Je lis ce que j’ai envie de lire, pas ce que les gens attendent que je lise.

Prenez-vous autant de plaisir à lire de la littérature classique – Les Misérables de Hugo par exemple – que des romans policiers ?

Pour être honnête, je n’ai jamais lu Les Misérables. J’ai vu le film par contre. Pour être encore plus honnête, j’ai lu très peu de classiques. Je lis ce que j’ai envie de lire, pas ce que les gens attendent que je lise.

Pourquoi n’avez-vous pas fait de CD pour The Cut, comme vous l’aviez fait pour Hard Revolution ?

Ca coûte de l’argent. J’étais très reconnaissant envers mon éditeur qui m’a laissé faire ça pour Hard Revolution, mais c’est vraiment très cher. Et ça n’a pas franchement fait exploser les ventes. Je réfléchis à la manière d’adapter ce combo livre-cd sur le livre numérique. A priori, les cds vont disparaître, les gens liront sur leur livre numérique et écouteront des playlists mp3 préenregistrées en même temps.

Je reste foncièrement un homme du livre 

Cette évolution vous effraie ?

Pas plus que ça. J’ai toujours lu des livres qui tenaient dans la main et je ne pensent pas qu’ils vont disparaître. D’ailleurs, l’explosion du marché du livre numérique semble profiter au livre papier. Je garderai toujours un certain plaisir à voir mes livres imprimés. Je reste foncièrement un homme du livre (physique).

Vous pourriez écrire d’autres livres que des romans policiers ?

Oui, je pourrais mais je ne sais pas si je le ferai. Enfin, je le fais déjà à la télévision avec Treme par exemple. Ce fut un vrai défi pour moi d’écrire le scénario.

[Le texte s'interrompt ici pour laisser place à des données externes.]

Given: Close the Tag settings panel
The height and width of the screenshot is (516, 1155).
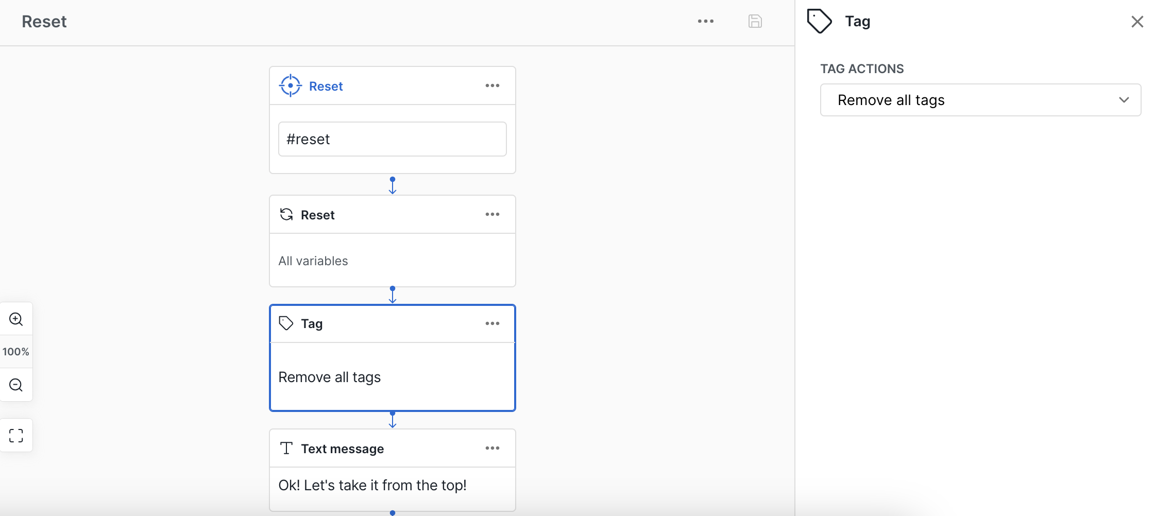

En quoi votre travail de scénariste diffère-t-il de celui d’écrivain ?

Le travail sur une série est collaboratif. C’est très enrichissant, une sorte de retour à la civilisation, après avoir écrit des romans tout seul dans mon bureau pendant plusieurs mois. C’est vraiment très différent. D’un autre côté je trouve ça très gratifiant d’avoir mon nom sur la couverture d’un livre. Je suis pas un obsédé du travail en équipe.